→ Supplied information

-------------------------

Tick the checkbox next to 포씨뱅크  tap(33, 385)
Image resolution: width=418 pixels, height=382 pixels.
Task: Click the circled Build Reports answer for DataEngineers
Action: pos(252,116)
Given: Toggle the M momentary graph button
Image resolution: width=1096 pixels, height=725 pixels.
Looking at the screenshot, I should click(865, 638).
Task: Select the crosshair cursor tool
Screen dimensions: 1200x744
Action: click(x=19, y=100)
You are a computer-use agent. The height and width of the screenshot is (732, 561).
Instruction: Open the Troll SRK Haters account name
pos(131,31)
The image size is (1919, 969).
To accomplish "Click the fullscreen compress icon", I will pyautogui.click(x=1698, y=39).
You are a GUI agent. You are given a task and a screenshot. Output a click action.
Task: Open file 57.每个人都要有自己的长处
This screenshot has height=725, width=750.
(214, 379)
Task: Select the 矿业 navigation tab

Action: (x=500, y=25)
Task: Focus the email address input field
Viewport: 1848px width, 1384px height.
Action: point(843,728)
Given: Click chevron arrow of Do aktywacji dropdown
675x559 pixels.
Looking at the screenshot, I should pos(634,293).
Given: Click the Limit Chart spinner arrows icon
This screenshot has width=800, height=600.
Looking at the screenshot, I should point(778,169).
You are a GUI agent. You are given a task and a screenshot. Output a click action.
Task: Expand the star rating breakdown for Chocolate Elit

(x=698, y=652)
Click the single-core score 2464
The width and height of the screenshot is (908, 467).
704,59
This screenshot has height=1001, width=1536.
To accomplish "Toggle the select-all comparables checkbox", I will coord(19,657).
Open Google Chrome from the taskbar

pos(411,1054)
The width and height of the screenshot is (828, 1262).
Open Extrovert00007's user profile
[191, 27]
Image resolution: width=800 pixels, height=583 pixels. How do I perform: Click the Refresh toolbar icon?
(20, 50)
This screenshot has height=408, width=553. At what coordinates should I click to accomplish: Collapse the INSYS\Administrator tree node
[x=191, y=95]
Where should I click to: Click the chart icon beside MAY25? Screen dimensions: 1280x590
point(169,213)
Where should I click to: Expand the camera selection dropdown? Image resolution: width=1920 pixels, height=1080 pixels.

-------------------------

With the line holding "Screen dimensions: 1200x744" as the first and the line holding "The image size is (1919, 969)." as the last, set down that range of the entries above exactly, and nothing else.

Screen dimensions: 1200x744
Action: click(x=19, y=100)
You are a computer-use agent. The height and width of the screenshot is (732, 561).
Instruction: Open the Troll SRK Haters account name
pos(131,31)
The image size is (1919, 969).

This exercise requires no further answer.